Supplied information >>
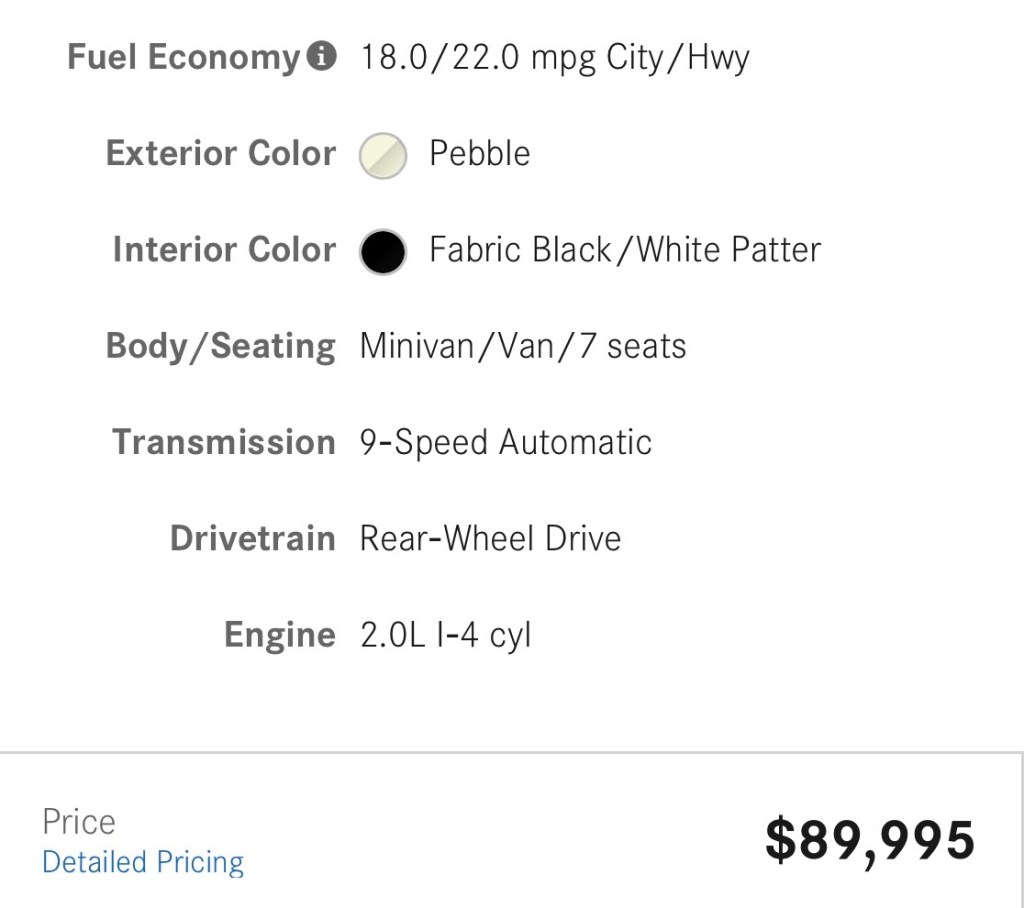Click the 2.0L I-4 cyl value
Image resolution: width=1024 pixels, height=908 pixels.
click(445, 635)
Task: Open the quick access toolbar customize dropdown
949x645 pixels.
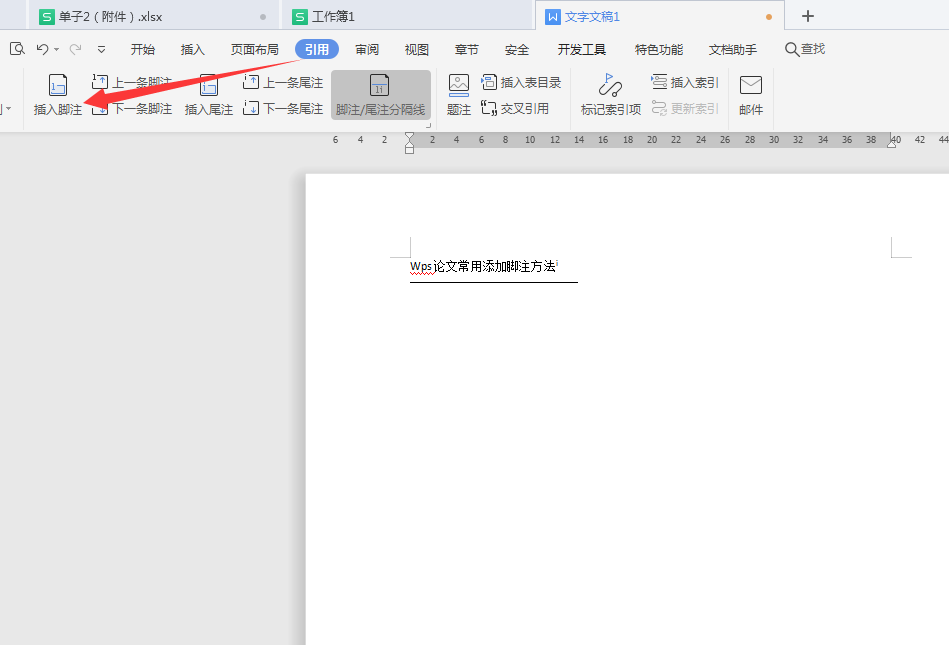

Activity >> Where the line with "Task: Open the" appears, begin there and transcribe exactly through the last line of the data, leaving all pictures aside.

Solution for this task >>
Task: Open the quick access toolbar customize dropdown
949x645 pixels.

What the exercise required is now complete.